Some calls made by children are frighteningly convincing, such as that to Samaritans by little "Rachel", reportedly aged four, of west London, who took the phone from her mother "Mary" to claim "Mummy is lying on the floor bleeding. I can't wake her. I think she's dead." When police traced the call and rushed to the address, they found no Mary and no Rachel.

Not all child callers are guilty of mischief and malice, of course. When Alan Docherty, aged two, from Fife, rang the police over Christmas to say he wanted a fire engine and a police car, he had simply got his wires crossed: he thought he was on the line to Santa Claus and was quite reasonably placing his order.

Then there was the five-year-old girl from Liverpool who saved her mother's life by dialling 999 after she collapsed.

Malicious calls are made to private numbers, as well as to the emergency and caring services. In 1994, reported nuisance calls to BT customers were running at around 60,000 a month - 60 per cent silent, 15 per cent obscene, 15 per cent threatening or abusive, and 10 per cent hoaxes or pranks. Thanks to introduction of the caller display and call-return services, however, whereby customers can see the number of the person calling before they pick up the phone, or can ring the exchange and hear who last called, the phone pest could be as much a thing of the past as party lines and Button B. In the year to November 1995, more than a million calls to 65,000 customers were traced at the request of police, resulting in 2,800 prosecutions or cautions.

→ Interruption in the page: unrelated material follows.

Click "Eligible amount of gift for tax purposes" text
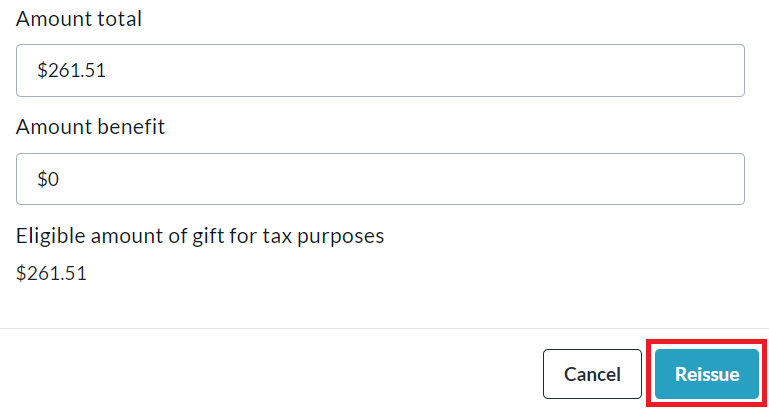The width and height of the screenshot is (769, 411). [x=200, y=236]
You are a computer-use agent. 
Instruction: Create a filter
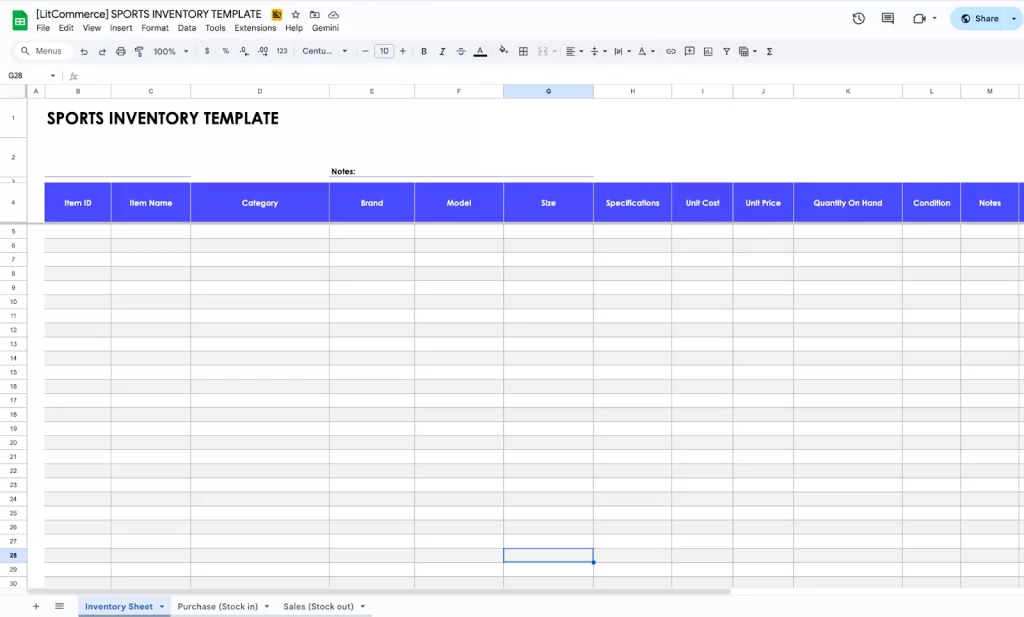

It is troubling to think that some people out there think the hoax call - or hoax letter - is funny. Few of us would be entertained by the tale of John Rowntree, who received a letter on House of Commons notepaper, informing him that he was to receive an OBE. Mr Rowntree was thrilled to be able to tell his disabled, 86-year-old mother of his achievement - bitterly hurt and disappointed to learn that the letter was a spoof. And one must sympathise with the family of Flo Roberts, who read spoof obituaries of her, circulated on Tory party headed paper and picked up by two local newspapers, which said that she was a life-long Celtic fan and keen potholer.

There is a world of difference, isn't there, between the elegant hoax and the cruel wind-up. The Piltdown Man deserves his place in hoax history, along with "Count" Victor Lustig who twice sold the Eiffel Tower to scrap- metal merchants, and Count Cagliostro, who convinced 18th-century society that he was 18,000 years old (he attributed his longevity to the "wines of Egypt" and to body purges).

They knew how to hoax us, those old counts. These days we have Jeremy Beadle, "the most hated man in Britain", and his crew, smashing up a lady pensioner's beloved car here, dumping lorryloads of manure on a man's garden there. Or we did. Tired of having piles of manure dumped upon it, the viewing public has been reaching for the "off" button, and Beadle is no longer About.

Perhaps children today, influenced by TV, can be forgiven for thinking it's richly amusing to wind up the police and Fire Brigade; it must seem to them, after all, highly humorous, in the Beadle vein.What is more worrying is that people's friends and families, grown adults, loved ones, have been complicit in these excruciating teases. Now, that is cruel.